She was sleeping without a shirt so I thought I wouldI sneaked a peek at her nipples..than I realized they were just warts...on her back.
Stuck behind a lady in her 70's purchasing a plastic handle of vodka and nothing else. She is writing a check. Hello future.
just saw a girl who had one of those monogrammed backpacks... her initials are VAG. is this a sign?
Just got booked to do a bachelorette party for a polygamist wedding. And notice I only text you to rub things in your face and show you my life shits on yours. Daily.
Just curious... Do you still have the cocks bracelet? You know, the one we pass around to whoevers been the biggest slut recently?

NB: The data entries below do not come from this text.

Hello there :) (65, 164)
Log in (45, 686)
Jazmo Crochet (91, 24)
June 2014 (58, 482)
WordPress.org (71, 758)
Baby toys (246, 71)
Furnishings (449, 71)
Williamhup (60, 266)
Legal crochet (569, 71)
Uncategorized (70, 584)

I need to shower, but I have no shower curtain... I think I can get by with a whore bath and a hat for one more day.
After I was arrested and in the back of the squad, she lit a cig. I politely stuck my head through the glass opening and asked for a drag. She instantly slammed my head back, blew smoke at me and shut the glass. My view on state trooper chicks is forever tainted.
I blacked out for most of the day but apparently I still met with my prof. I made notes...
This weekend i learned three things 1) skittles in vodka is good 2) it takes more than a roll of quarters to get a cab home 3) never tell a bartender to give you your change in actual change
I just wanna say I did some math and I lasted 1,052,000 more minutes than you at the bar before I got kicked out. That's 729 days. Bitch
Did u smell a guys dreadlocks in the McDonald's drive thru line last night or did I dream that?
She had pubes that could make an episode of Duck Dynasty. Fear the Vag Beard
You have 4 bottles of kahlua in ur drawers but no sox
She dumped me and then asked if I wanted to come to her improv show. Fuck theatre majors, man.
The only reason I have clothes in my overnight bag is to cover up my sex toys.